For most websites - for instance a typical 10,000 page site - there is no issue with this, as the size and scale of the additional resource requirements is negligible.

However, Sitebulb can handle websites with millions of pages, and at this sort of scale you might want to look at reducing the amount of processing work Sitebulb has do while crawling, and perhaps more pertinently - how much space the audit will take up on your hard drive when it is done.

This is what the URLs tab is for. You can enter inclusion or exclusion patterns so that Sitebulb will only perform the content search analysis on specific pages.

Adding exclusion patterns

Returning to an example on this website, let's assume we wanted to find pages that mention 'crawler', but we don't want to perform the search on any of our /documentation/ pages (such as this very URL), we would enter the /documentation/ path with a minus (-) sign ahead of it:

  • -/documentation/

Exclude docs pages

In the results, the /documentation/ pages are simply listed as 'Not Set', so you can differentiate the legitimate zeroes from pages where Sitebulb simply did not perform the search.

Documentation pages not set

Adding inclusion patterns

We could also do this a different way, by using inclusion patterns instead.
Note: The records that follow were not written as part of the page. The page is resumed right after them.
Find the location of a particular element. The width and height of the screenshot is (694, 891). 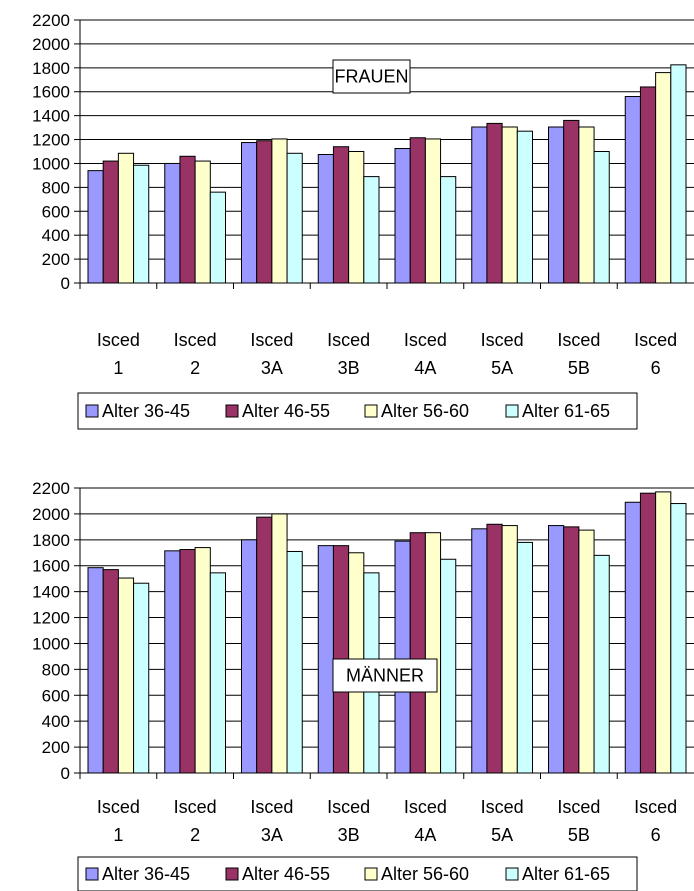

annotation-label: MÄNNER is located at coordinates (385, 676).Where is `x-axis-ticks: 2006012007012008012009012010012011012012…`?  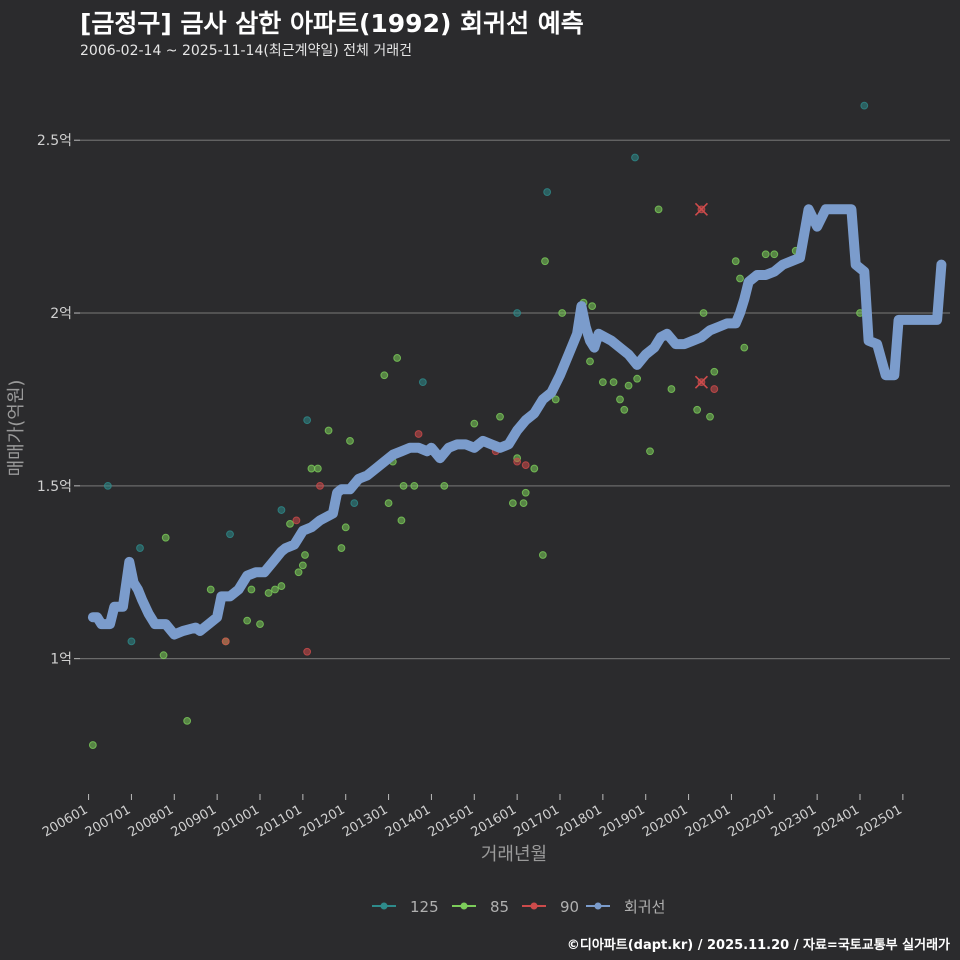
x-axis-ticks: 2006012007012008012009012010012011012012… is located at coordinates (472, 817).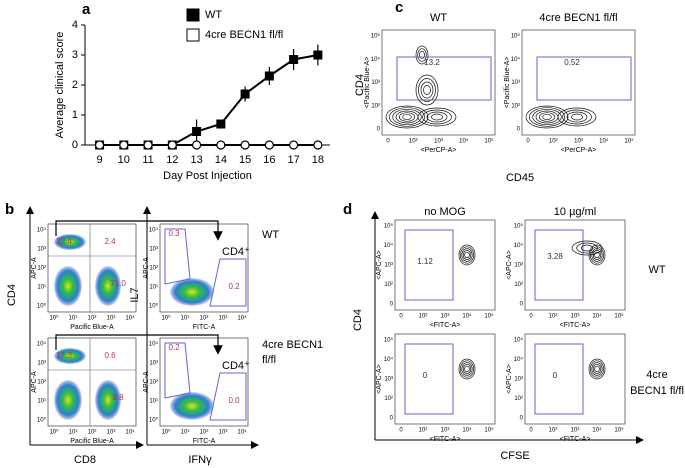 The width and height of the screenshot is (685, 468). Describe the element at coordinates (12, 295) in the screenshot. I see `label: CD4` at that location.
Perhaps we only wanted to check for the word on our 'sales' pages on the site, we could select to only perform the search on /product/ and /features/ pages, by entering the folders WITHOUT a minus sign:

  • /product/
  • /features/

Only product or features URLs

The results for this one show how we are able to isolate the pages we are actually interested in, and easily differentiate the 'true zeroes':

Results true zeroes

The URL matching works for either the Basic or Advanced rules, and can be defined differently for every rule you add - so you can get super specific in your setup.

Use cases and examples

In addition to the examples already covered in this post, we also have a tutorial video with some different examples, which showcases some of the different features and options within content search:

Final caveat - crawl with Chrome when necessary

The final thing to point out is that on some sites, content is loaded in via JavaScript, which means it is not possible to view this content when you do 'View Source.' If this is the case on the website you are crawling, you need to ensure you switch to the Chrome Crawler on the audit settings.

Select Chrome Crawler

This means that Sitebulb will render the JavaScript before performing the content search.